L’enquête a permis de faire le constat que la médiation préventive ne joue pas uniquement sur les pratiques opérationnelles de gestion et sur la qualité des relations en plus des communications dans les entreprises. « Plus fondamentalement, c’est à une révision du style de direction qu’elle engage, révision devant permettre l’« implication » des cadres de premier niveau et des employés afin de rehausser la responsabilité des individus au sein de leur milieu de travail » (Favreau et L’Écuyer, 1992, p. 70). De plus, « les commentaires des participants au programme et les résultats obtenus indiquent clairement que les objectifs entretenus par cette intervention ont été atteints. Cette dernière aura favorisé une modification des perceptions respectives des parties » (Favreau et L’Écuyer, 1992, p. 69). L’enquête a finalement permis de faire le constat, dans la majorité des dossiers, d’une transformation évidente dans les rapports patronaux-syndicaux (Favreau et L’Écuyer, 1992, p. 69).

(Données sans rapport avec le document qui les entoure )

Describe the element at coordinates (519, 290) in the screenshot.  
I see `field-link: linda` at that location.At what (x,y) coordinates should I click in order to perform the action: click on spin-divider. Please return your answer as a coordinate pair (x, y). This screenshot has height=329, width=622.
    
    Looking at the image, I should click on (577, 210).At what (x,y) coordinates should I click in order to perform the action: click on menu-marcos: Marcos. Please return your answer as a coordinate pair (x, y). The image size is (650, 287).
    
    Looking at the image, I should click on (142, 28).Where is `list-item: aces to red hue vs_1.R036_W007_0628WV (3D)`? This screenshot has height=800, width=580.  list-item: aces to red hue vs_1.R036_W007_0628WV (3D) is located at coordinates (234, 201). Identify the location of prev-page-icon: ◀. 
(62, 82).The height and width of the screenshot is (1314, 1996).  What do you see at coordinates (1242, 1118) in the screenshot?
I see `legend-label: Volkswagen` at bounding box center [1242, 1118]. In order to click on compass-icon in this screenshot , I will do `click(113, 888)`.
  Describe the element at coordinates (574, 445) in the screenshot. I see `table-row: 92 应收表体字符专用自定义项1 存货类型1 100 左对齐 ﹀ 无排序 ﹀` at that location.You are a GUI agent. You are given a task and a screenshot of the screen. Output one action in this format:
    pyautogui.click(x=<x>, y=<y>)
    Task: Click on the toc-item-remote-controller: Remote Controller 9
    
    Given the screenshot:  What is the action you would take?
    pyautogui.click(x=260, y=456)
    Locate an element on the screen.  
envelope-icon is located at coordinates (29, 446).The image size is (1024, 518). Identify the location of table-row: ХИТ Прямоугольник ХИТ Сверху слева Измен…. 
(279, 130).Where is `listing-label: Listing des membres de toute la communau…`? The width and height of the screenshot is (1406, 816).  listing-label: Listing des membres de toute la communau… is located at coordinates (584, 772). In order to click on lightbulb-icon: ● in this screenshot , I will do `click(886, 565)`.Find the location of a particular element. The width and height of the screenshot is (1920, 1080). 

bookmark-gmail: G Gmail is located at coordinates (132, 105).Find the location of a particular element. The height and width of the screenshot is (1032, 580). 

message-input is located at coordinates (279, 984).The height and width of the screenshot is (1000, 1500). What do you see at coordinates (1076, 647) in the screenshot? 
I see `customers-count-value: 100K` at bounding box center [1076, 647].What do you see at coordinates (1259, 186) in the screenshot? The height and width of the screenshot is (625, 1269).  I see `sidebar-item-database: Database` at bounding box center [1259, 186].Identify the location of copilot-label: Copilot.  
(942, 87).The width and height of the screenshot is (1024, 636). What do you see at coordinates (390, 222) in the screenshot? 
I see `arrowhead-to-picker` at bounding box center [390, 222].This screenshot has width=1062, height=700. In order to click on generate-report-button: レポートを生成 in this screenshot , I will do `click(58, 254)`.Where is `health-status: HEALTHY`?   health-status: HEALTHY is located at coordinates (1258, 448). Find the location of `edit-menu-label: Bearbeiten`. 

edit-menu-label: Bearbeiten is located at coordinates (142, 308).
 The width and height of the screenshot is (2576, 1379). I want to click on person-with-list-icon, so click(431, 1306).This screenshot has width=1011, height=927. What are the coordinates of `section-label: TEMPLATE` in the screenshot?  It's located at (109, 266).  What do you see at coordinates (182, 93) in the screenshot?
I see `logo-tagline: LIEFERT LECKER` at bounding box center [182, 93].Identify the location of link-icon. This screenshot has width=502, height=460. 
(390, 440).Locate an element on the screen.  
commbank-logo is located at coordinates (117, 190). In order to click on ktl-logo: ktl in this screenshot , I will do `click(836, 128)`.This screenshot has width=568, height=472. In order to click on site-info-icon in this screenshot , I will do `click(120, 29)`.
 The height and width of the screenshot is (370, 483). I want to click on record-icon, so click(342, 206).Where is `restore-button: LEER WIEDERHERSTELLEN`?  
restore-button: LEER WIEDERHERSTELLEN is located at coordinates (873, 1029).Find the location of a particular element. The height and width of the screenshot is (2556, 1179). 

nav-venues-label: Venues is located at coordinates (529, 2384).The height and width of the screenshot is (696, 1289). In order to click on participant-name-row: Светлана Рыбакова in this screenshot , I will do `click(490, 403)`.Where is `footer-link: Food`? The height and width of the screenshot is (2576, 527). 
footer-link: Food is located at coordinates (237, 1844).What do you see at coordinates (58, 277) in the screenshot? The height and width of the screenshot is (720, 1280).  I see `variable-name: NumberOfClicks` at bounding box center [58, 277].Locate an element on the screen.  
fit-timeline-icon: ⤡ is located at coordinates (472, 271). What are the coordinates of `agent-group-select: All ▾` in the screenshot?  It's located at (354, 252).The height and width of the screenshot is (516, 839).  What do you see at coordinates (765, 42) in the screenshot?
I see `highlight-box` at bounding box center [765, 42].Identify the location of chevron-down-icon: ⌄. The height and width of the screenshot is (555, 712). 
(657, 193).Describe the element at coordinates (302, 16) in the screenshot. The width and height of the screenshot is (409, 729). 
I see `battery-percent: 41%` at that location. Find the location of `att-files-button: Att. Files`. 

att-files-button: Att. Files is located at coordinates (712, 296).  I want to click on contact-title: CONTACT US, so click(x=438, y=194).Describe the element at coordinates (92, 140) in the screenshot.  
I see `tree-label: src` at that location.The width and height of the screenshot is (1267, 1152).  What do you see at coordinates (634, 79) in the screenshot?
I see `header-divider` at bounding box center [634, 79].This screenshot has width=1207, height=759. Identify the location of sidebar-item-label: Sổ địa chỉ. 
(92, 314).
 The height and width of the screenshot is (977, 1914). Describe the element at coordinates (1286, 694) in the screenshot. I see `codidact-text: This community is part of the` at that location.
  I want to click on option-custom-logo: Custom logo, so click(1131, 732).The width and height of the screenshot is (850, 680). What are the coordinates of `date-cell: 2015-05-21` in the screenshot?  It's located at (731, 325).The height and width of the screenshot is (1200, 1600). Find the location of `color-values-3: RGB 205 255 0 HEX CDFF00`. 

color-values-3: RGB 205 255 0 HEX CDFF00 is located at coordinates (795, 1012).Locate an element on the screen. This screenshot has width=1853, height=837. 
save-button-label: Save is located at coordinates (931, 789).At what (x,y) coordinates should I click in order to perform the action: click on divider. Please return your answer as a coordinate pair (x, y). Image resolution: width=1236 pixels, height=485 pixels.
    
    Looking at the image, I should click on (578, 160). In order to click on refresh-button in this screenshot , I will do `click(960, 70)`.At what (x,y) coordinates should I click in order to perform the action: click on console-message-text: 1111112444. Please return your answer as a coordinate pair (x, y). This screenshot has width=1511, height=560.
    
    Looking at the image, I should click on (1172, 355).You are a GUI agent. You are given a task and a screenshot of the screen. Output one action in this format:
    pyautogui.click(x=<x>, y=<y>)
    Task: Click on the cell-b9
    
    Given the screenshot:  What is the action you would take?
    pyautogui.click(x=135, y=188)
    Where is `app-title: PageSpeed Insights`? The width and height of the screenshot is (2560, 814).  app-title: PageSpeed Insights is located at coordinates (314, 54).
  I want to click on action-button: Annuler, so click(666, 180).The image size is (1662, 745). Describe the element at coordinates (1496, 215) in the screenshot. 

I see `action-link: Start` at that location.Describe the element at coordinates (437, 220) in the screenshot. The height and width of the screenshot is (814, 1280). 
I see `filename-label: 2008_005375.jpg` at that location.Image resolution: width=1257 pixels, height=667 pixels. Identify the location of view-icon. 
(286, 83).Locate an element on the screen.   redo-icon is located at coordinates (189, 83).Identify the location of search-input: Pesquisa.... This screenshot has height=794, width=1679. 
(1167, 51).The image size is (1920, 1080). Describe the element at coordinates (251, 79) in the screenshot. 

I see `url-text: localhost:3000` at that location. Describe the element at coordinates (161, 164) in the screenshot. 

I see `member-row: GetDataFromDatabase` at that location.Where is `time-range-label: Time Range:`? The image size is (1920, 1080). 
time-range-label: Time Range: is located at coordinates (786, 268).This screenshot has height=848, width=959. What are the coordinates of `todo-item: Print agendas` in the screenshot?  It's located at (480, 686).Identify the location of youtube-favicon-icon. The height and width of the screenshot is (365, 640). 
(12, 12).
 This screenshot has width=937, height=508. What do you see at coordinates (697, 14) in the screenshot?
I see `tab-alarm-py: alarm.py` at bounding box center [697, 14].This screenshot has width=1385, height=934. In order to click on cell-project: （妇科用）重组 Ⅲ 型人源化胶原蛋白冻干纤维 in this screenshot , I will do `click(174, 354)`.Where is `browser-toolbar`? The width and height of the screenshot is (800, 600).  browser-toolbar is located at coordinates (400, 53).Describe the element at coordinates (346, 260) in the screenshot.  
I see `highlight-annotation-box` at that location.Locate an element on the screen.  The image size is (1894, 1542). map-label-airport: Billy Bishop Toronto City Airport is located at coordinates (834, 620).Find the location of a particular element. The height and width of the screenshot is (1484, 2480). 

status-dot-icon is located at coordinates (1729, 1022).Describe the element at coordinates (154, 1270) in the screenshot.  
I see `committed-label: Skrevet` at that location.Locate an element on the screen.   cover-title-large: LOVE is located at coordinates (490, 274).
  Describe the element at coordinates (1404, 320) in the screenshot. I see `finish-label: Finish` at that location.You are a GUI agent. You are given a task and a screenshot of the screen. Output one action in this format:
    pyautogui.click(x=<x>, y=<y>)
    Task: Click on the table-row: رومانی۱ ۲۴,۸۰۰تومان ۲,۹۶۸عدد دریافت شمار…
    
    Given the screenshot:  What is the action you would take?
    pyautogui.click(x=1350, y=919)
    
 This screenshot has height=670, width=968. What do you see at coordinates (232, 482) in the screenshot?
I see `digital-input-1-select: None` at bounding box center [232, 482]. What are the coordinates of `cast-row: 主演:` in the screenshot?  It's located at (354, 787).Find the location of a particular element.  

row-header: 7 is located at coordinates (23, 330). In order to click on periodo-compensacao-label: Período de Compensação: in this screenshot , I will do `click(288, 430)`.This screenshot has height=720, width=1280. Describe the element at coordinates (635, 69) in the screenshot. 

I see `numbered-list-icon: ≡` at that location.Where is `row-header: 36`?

Les auteurs de cette même enquête ont admis par la suite que la démarche de médiation préventive ne comportait toutefois pas de procédure d’évaluation des résultats obtenus (Perron, 1998, p. 113). Selon eux, ils voyaient l’utilité de pouvoir mesurer les progrès accomplis en terme d’amélioration du climat consécutivement à l’intervention. À cet effet, ils ont proposé d’effectuer

un sondage destiné à connaître la perception des employés avant l’intervention puis quelques années après (Perron, 1998, p. 113). De plus, ils ont formulé certaines propositions pour améliorer l’implication de la haute direction et le suivi par le ministère du Travail (Perron, 1998, p. 113). Parmi celles-ci, il y a l’apport « de conseil de la part du médiateur avant la définition du plan d’action », il y a l’« association du syndicat lors de la conception de ce même plan » et la diffusion de l’information économique dans l’entreprise ». Il y a une « meilleure évaluation par la direction des enjeux économiques » ainsi que la « nécessité d’un accompagnement pour aider le dirigeant à modifier son style de direction », mais aussi à maintenir sa capacité d’écoute et d’analyse de la vie au travail » (Perron, 1998, p. 113). Perron mentionne que ces suggestions étaient encore au stade de débat au sein du service gouvernemental en 1998. Selon lui, leur mise en application se heurte aux difficultés d’un changement de posture et de métier pour le médiateur. De plus, cette situation amènerait ce dernier à jouer un rôle de conseil, mais aussi d’expert qui n’est pas dans son mandat et qui est bien au-delà de la mission du ministère du Travail (Perron, 1998, p. 113). Perron suggère aussi, pour le contexte québécois, une articulation de l’action des médiateurs avec celle d’autres intervenants (Perron, 1998, p. 113).